06-09-2012, 03:54 PM
Comparing High Level MapReduce Query Languages
Comparing High Level.pdf (Size: 439.4 KB / Downloads: 23)
Abstract.
The MapReduce parallel computational model is of increasing
importance. A number of High Level Query Languages (HLQLs) have
been constructed on top of the Hadoop MapReduce realization, primarily
Pig, Hive, and JAQL. This paper makes a systematic performance
comparison of these three HLQLs, focusing on scale up, scale out and
runtime metrics. We further make a language comparison of the HLQLs
focusing on conciseness and computational power. The HLQL development
communities are engaged in the study, which revealed technical
bottlenecks and limitations described in this document, and it is impacting
their development.
Introduction
The MapReduce model proposed by Google [8] has become a key data processing
model, with a number of realizations including the open source Hadoop [3]

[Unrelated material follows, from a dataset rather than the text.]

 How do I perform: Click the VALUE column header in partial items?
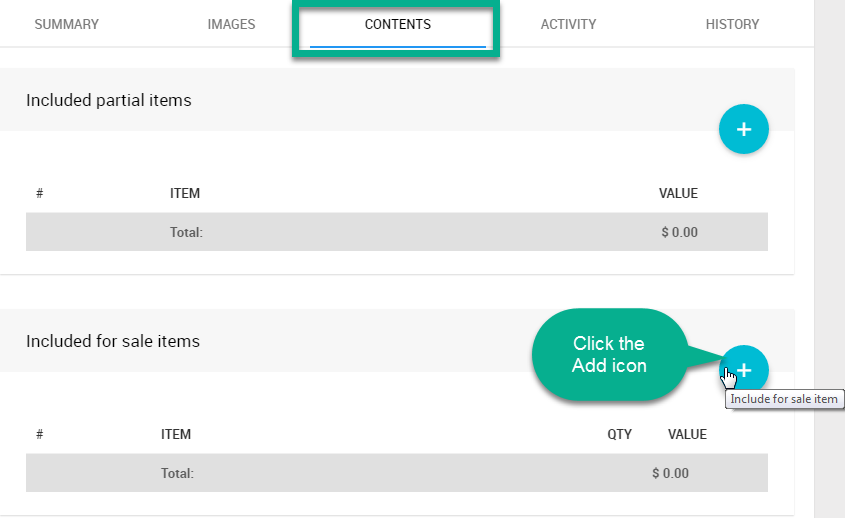pyautogui.click(x=678, y=193)
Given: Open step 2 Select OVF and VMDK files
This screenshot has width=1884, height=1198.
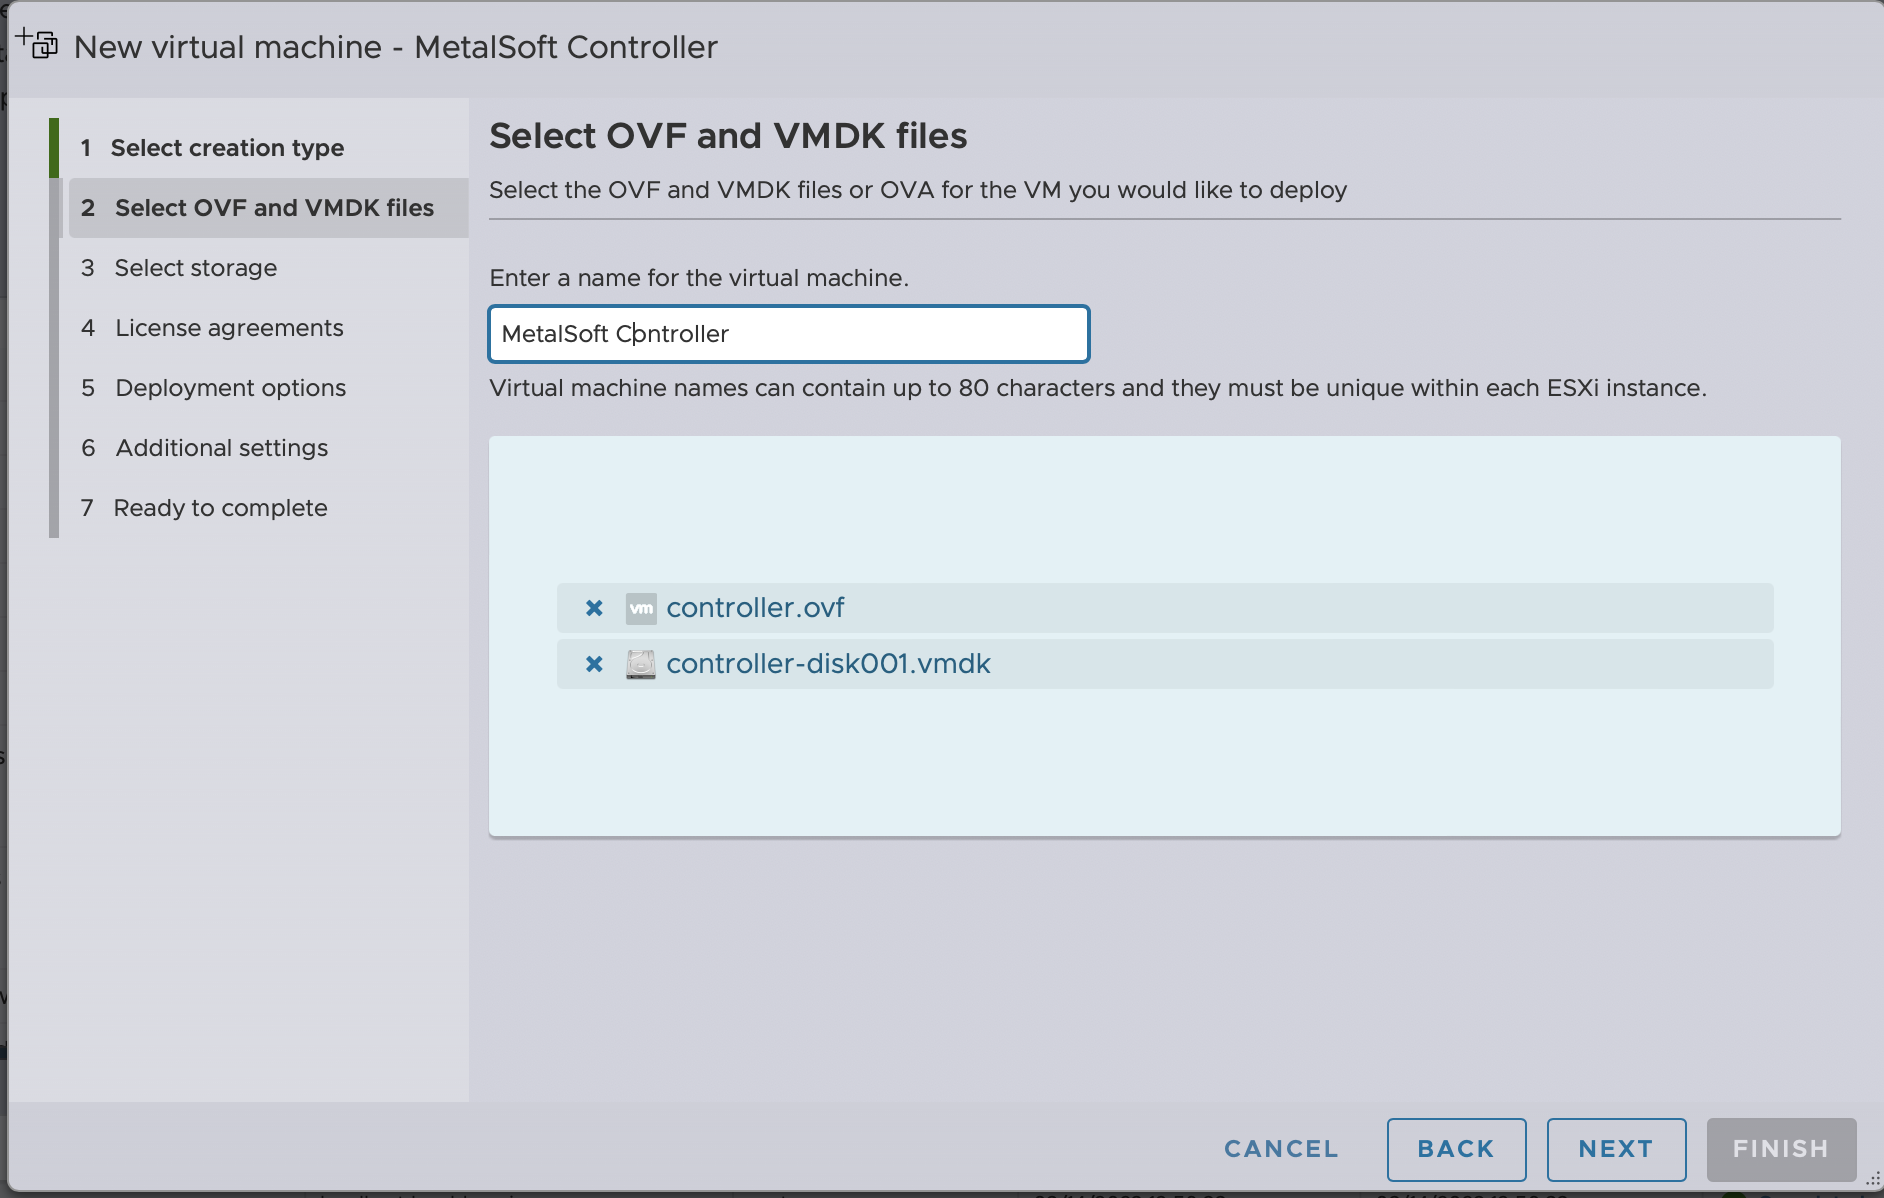Looking at the screenshot, I should 273,208.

implementation. A number of HLQLs have been constructed on top of Hadoop
to provide more abstract query facilities than using the low-level Hadoop Java
based API directly. Pig [18], Hive [24], and JAQL [2] are all important HLQLs.
This paper makes a systematic investigation of the HLQLs. We investigate
specifically, whether the HLQLs are indeed more abstract: that is, how much
shorter are the queries in each HLQL compared with direct use of the API?
What performance penalty do the HLQLs pay to provide more abstract queries?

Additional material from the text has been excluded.